What must have been the effect on the mind of this brilliant young Englishman, Francis Bacon, when he entered into this literary atmosphere so different from that of the Court which he had left behind him? There was hardly a classical writer whose works he had not read and re-read. He was familiar with the teachings of the schoolmen; imbued with a deep religious spirit, he had mastered the principles of their faiths and the subtleties of their disputations. The intricacies of the known systems of philosophies had been laid bare before his penetrating intellect. With the mysteries of mathematics and numbers he was familiar. What had been discovered in astronomy, alchemy and astrology he had absorbed; however technical might be a subject, he had mastered its details. In architecture the works of Vitruvius had been not merely read but criticised with the skill of an expert. Medicine, surgery—every subject—he had made himself master of. In fact, when he asserted that he had taken all knowledge to be his province he spoke advisedly and with a basis of truth which has never until now been recognised.

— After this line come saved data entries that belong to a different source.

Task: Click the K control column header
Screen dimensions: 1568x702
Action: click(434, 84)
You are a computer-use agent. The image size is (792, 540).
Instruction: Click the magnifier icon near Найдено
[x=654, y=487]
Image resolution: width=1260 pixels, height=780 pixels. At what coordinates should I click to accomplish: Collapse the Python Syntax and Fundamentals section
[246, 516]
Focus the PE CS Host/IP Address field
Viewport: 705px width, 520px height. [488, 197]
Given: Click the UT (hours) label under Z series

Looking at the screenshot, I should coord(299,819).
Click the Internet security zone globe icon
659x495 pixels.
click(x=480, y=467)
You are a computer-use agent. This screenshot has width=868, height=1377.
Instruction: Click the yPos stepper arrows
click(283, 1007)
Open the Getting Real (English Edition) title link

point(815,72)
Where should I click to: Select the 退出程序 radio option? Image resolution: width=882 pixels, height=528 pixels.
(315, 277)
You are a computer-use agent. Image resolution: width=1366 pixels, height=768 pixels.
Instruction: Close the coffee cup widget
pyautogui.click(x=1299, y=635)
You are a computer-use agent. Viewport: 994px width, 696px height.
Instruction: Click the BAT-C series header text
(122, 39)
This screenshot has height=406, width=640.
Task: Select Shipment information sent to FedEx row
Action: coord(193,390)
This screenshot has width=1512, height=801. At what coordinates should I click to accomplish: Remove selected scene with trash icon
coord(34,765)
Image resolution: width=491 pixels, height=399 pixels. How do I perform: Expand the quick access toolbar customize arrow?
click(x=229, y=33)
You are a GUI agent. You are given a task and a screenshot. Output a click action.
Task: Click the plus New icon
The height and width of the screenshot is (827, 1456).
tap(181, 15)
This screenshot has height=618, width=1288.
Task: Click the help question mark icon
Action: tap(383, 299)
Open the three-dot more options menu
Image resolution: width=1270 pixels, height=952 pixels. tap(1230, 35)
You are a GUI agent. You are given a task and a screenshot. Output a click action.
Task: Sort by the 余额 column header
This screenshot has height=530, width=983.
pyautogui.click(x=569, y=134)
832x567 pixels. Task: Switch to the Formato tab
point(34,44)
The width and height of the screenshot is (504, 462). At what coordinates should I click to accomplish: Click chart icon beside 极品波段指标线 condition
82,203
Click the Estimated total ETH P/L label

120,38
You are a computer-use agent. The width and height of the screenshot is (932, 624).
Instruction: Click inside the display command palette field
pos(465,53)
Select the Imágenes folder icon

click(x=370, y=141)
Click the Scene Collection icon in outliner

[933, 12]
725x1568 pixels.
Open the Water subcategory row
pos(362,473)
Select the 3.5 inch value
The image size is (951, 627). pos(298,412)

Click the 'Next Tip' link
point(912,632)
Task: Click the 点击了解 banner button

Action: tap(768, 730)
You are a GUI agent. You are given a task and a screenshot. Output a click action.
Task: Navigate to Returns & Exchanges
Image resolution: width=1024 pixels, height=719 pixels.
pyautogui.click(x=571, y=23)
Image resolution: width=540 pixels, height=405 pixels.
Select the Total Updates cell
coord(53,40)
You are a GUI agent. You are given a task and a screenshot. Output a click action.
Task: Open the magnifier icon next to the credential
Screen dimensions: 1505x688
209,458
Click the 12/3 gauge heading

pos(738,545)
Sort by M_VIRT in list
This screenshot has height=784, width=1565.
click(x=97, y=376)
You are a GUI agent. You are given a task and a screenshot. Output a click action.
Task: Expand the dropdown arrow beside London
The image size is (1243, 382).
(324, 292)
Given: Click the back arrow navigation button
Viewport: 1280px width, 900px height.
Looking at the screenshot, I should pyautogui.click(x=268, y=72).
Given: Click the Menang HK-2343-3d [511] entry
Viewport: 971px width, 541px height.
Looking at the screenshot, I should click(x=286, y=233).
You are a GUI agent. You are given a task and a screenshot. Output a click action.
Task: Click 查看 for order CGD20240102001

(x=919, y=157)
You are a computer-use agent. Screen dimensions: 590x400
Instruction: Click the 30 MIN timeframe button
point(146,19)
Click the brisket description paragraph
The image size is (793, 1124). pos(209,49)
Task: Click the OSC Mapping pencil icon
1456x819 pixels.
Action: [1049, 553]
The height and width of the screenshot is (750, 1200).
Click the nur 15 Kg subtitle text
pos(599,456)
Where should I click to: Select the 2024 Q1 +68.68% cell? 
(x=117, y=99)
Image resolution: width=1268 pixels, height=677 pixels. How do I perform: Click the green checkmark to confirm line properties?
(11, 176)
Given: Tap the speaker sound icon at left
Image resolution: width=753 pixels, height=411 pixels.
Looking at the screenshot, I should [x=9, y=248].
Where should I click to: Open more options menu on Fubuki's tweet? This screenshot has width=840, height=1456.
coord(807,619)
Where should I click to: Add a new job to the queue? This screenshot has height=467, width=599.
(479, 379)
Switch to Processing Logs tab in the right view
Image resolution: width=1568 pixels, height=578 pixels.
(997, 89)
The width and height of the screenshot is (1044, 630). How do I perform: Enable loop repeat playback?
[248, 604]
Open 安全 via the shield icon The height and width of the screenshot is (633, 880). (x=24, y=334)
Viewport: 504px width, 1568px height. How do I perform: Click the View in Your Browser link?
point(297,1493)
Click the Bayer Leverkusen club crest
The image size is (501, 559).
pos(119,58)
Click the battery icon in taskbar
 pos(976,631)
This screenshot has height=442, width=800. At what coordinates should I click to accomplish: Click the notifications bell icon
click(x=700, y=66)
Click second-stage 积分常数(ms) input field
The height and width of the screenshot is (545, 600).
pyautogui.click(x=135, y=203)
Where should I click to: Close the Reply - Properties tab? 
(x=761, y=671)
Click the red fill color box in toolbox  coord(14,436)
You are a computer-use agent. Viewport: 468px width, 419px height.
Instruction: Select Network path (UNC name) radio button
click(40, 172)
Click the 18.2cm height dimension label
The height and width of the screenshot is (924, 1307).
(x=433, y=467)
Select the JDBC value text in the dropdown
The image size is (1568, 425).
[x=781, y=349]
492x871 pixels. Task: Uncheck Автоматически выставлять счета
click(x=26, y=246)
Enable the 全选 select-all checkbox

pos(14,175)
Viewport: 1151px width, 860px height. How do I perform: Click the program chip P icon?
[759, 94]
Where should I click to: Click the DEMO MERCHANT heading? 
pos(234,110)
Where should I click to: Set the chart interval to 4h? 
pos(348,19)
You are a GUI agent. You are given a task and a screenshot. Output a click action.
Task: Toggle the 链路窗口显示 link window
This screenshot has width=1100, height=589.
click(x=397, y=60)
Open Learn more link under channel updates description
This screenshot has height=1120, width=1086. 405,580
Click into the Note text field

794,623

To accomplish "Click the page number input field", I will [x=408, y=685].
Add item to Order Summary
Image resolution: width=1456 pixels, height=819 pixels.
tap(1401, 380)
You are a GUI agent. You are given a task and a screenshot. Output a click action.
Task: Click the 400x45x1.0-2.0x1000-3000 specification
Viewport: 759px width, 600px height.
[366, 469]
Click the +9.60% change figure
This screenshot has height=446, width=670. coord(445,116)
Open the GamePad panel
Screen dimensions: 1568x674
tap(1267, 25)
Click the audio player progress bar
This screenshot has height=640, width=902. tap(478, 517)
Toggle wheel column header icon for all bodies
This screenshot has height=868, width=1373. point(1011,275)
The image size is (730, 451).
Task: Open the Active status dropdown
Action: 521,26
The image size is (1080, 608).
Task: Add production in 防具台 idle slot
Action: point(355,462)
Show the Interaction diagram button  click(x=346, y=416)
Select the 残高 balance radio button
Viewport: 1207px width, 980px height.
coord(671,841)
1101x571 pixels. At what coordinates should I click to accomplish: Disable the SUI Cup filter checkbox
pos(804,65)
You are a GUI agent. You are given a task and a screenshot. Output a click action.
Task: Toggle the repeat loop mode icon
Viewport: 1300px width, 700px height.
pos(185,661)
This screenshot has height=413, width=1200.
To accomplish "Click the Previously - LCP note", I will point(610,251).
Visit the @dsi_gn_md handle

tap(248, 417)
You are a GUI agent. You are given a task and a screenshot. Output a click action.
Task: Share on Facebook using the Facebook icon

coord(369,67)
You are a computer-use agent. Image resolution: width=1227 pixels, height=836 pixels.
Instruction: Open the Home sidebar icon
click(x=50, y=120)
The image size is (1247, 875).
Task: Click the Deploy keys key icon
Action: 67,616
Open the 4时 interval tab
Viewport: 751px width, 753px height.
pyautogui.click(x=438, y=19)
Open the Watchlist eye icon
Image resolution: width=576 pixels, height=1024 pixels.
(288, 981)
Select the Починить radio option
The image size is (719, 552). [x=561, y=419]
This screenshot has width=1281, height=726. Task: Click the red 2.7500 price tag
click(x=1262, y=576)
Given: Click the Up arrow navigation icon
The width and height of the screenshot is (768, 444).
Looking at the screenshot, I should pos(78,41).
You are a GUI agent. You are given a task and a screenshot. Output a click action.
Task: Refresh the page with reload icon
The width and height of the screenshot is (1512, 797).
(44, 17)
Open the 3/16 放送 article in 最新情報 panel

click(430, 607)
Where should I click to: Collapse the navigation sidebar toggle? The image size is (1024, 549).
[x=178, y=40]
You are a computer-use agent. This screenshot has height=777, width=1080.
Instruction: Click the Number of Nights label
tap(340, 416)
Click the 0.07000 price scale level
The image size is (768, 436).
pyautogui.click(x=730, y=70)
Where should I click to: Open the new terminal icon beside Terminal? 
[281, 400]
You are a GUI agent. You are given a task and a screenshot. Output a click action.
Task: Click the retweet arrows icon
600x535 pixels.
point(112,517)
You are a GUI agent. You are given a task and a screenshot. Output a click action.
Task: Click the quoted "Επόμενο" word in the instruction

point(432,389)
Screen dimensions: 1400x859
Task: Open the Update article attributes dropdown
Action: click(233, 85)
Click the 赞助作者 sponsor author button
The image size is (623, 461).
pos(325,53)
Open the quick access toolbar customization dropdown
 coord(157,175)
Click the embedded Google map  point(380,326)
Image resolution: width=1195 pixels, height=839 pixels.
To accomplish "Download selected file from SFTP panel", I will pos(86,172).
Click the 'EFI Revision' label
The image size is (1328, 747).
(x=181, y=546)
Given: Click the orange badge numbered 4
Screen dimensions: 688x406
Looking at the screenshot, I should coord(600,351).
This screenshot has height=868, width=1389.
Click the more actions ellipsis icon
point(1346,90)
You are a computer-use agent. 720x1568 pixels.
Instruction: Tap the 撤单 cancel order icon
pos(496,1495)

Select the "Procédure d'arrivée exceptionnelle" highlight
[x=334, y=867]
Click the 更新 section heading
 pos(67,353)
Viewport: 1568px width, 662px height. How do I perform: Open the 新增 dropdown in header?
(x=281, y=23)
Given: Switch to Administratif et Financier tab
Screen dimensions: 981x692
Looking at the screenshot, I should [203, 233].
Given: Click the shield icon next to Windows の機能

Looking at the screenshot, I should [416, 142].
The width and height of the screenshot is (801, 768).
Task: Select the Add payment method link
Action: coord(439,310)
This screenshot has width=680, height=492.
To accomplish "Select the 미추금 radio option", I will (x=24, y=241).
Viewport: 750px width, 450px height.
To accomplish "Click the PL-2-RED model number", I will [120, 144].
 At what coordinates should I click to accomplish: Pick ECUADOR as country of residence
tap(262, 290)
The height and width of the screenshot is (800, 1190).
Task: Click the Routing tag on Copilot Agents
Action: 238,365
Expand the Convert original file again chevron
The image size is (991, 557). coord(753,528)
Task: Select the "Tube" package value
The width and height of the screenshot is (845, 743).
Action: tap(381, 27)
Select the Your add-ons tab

The youth of 17 who possessed the intellect, the brain and the memory which jointly produced the "Novum Organum," whose mind was so abnormal that the artist painting his portrait was impelled to place round it "the significant words," "si tabula daretur digna, animum mallem," who had taken all knowledge to be his province, was capable of any achievement of the Admirable Crichton. And this youth it was who in 1576 passed from a country of literary and intellectual torpor into the brilliancy of the companionship of Pierre de Ronsard and his associates. It is one of the most stupendous factors in his life. Something happened to him before his return to England which affected the whole of his future life. It may be considered a wild assertion to make, but the time will come when its truth will be proved, that "The Anatomie of the Minde," "Beautiful Blossoms," and "The French Academy," are the product of one mind, and that same mind produced the "Arte of English Poesie," "An Apology for Poetrie," by Sir John Harrington, and "The Defense of Poetry," by Sir Philip Sydney. The former three were written before 1578 and place the philosopher before the poet; the latter three were written after 1580 and place the poet—the creator—before the philosopher. Francis Bacon had recognised that the highest achievement was the act of creation. Henceforth he lived to create.
Sir Nicholas Bacon died on or about the 17th of February, 1578-9. How or where this news reached Francis is not recorded, but on the 20th of the following March he left Paris for England, after a stay of two and a-half years on the Continent. He brought with him to the Queen a despatch from Sir Amias Paulet, in which he was spoken of as being "of great hope, endued with many and singular parts," and one who, "if God gave him life, would prove a very able and sufficient subject to do her Highness good and acceptable service."[18]